[Collected data]
┄┄┄┄┄┄┄┄┄┄

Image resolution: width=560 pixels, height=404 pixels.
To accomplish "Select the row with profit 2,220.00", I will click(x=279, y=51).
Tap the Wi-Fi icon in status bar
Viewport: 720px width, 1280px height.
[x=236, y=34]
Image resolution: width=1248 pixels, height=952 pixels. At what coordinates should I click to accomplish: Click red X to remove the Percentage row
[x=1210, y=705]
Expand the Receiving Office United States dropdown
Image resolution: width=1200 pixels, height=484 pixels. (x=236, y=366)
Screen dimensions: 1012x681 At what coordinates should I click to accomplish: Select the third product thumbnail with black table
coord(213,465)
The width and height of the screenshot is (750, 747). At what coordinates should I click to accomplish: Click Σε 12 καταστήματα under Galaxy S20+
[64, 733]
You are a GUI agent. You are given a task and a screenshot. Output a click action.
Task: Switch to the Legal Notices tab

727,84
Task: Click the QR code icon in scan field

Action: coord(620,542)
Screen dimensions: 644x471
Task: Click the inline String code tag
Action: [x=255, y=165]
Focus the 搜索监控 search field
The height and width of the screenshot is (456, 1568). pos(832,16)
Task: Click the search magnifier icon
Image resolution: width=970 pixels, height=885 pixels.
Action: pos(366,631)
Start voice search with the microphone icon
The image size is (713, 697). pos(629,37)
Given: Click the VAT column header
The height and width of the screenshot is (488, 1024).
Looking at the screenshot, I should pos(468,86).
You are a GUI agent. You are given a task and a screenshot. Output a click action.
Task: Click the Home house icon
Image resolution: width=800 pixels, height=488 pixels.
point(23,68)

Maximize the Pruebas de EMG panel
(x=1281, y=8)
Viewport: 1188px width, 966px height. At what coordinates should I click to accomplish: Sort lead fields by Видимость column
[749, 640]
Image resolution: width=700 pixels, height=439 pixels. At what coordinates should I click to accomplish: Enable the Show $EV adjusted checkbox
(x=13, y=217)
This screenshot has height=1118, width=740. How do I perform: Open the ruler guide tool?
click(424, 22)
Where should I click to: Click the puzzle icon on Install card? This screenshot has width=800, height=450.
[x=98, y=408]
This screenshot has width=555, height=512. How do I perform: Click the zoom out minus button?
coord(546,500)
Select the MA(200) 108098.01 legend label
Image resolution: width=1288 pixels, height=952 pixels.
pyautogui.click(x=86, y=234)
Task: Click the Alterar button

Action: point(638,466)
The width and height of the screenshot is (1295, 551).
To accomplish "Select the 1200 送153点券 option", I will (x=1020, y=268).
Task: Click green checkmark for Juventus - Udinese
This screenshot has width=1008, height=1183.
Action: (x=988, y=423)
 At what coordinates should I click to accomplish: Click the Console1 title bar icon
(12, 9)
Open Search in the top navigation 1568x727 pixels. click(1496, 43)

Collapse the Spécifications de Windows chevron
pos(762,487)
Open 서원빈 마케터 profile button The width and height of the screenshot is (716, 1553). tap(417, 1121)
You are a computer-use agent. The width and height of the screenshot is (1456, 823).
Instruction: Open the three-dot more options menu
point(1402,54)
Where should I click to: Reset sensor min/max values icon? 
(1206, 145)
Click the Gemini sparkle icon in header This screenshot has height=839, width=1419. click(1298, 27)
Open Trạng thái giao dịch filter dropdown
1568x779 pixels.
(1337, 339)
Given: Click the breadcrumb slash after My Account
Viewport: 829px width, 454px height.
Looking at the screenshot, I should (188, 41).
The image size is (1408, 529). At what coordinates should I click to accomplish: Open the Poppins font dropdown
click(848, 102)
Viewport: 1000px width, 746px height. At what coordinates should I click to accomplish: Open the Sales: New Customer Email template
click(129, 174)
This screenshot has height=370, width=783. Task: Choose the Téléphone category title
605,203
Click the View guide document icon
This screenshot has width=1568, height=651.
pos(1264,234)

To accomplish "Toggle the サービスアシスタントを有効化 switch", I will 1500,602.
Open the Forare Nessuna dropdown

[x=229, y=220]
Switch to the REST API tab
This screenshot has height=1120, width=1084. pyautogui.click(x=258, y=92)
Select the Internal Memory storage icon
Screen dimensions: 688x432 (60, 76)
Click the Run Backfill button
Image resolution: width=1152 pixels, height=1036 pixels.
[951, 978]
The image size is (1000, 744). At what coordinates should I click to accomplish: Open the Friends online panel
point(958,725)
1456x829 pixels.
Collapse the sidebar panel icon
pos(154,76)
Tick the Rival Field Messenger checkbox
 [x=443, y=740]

┄┄┄┄┄┄┄┄┄┄

Restate every record verbatim.

» ANSWER SECTION
Image resolution: width=560 pixels, height=404 pixels.
To accomplish "Select the row with profit 2,220.00", I will click(x=279, y=51).
Tap the Wi-Fi icon in status bar
Viewport: 720px width, 1280px height.
[x=236, y=34]
Image resolution: width=1248 pixels, height=952 pixels. At what coordinates should I click to accomplish: Click red X to remove the Percentage row
[x=1210, y=705]
Expand the Receiving Office United States dropdown
Image resolution: width=1200 pixels, height=484 pixels. (x=236, y=366)
Screen dimensions: 1012x681 At what coordinates should I click to accomplish: Select the third product thumbnail with black table
coord(213,465)
The width and height of the screenshot is (750, 747). At what coordinates should I click to accomplish: Click Σε 12 καταστήματα under Galaxy S20+
[64, 733]
You are a GUI agent. You are given a task and a screenshot. Output a click action.
Task: Switch to the Legal Notices tab

727,84
Task: Click the QR code icon in scan field

Action: coord(620,542)
Screen dimensions: 644x471
Task: Click the inline String code tag
Action: [x=255, y=165]
Focus the 搜索监控 search field
The height and width of the screenshot is (456, 1568). pos(832,16)
Task: Click the search magnifier icon
Image resolution: width=970 pixels, height=885 pixels.
Action: pos(366,631)
Start voice search with the microphone icon
The image size is (713, 697). pos(629,37)
Given: Click the VAT column header
The height and width of the screenshot is (488, 1024).
Looking at the screenshot, I should pos(468,86).
You are a GUI agent. You are given a task and a screenshot. Output a click action.
Task: Click the Home house icon
Image resolution: width=800 pixels, height=488 pixels.
point(23,68)

Maximize the Pruebas de EMG panel
(x=1281, y=8)
Viewport: 1188px width, 966px height. At what coordinates should I click to accomplish: Sort lead fields by Видимость column
[749, 640]
Image resolution: width=700 pixels, height=439 pixels. At what coordinates should I click to accomplish: Enable the Show $EV adjusted checkbox
(x=13, y=217)
This screenshot has height=1118, width=740. How do I perform: Open the ruler guide tool?
click(424, 22)
Where should I click to: Click the puzzle icon on Install card? This screenshot has width=800, height=450.
[x=98, y=408]
This screenshot has width=555, height=512. How do I perform: Click the zoom out minus button?
coord(546,500)
Select the MA(200) 108098.01 legend label
Image resolution: width=1288 pixels, height=952 pixels.
pyautogui.click(x=86, y=234)
Task: Click the Alterar button

Action: point(638,466)
The width and height of the screenshot is (1295, 551).
To accomplish "Select the 1200 送153点券 option", I will (x=1020, y=268).
Task: Click green checkmark for Juventus - Udinese
This screenshot has width=1008, height=1183.
Action: (x=988, y=423)
 At what coordinates should I click to accomplish: Click the Console1 title bar icon
(12, 9)
Open Search in the top navigation 1568x727 pixels. click(1496, 43)

Collapse the Spécifications de Windows chevron
pos(762,487)
Open 서원빈 마케터 profile button The width and height of the screenshot is (716, 1553). tap(417, 1121)
You are a computer-use agent. The width and height of the screenshot is (1456, 823).
Instruction: Open the three-dot more options menu
point(1402,54)
Where should I click to: Reset sensor min/max values icon? 
(1206, 145)
Click the Gemini sparkle icon in header This screenshot has height=839, width=1419. click(1298, 27)
Open Trạng thái giao dịch filter dropdown
1568x779 pixels.
(1337, 339)
Given: Click the breadcrumb slash after My Account
Viewport: 829px width, 454px height.
Looking at the screenshot, I should (188, 41).
The image size is (1408, 529). At what coordinates should I click to accomplish: Open the Poppins font dropdown
click(848, 102)
Viewport: 1000px width, 746px height. At what coordinates should I click to accomplish: Open the Sales: New Customer Email template
click(129, 174)
This screenshot has height=370, width=783. Task: Choose the Téléphone category title
605,203
Click the View guide document icon
This screenshot has width=1568, height=651.
pos(1264,234)

To accomplish "Toggle the サービスアシスタントを有効化 switch", I will 1500,602.
Open the Forare Nessuna dropdown

[x=229, y=220]
Switch to the REST API tab
This screenshot has height=1120, width=1084. pyautogui.click(x=258, y=92)
Select the Internal Memory storage icon
Screen dimensions: 688x432 (60, 76)
Click the Run Backfill button
Image resolution: width=1152 pixels, height=1036 pixels.
[951, 978]
The image size is (1000, 744). At what coordinates should I click to accomplish: Open the Friends online panel
point(958,725)
1456x829 pixels.
Collapse the sidebar panel icon
pos(154,76)
Tick the Rival Field Messenger checkbox
 [x=443, y=740]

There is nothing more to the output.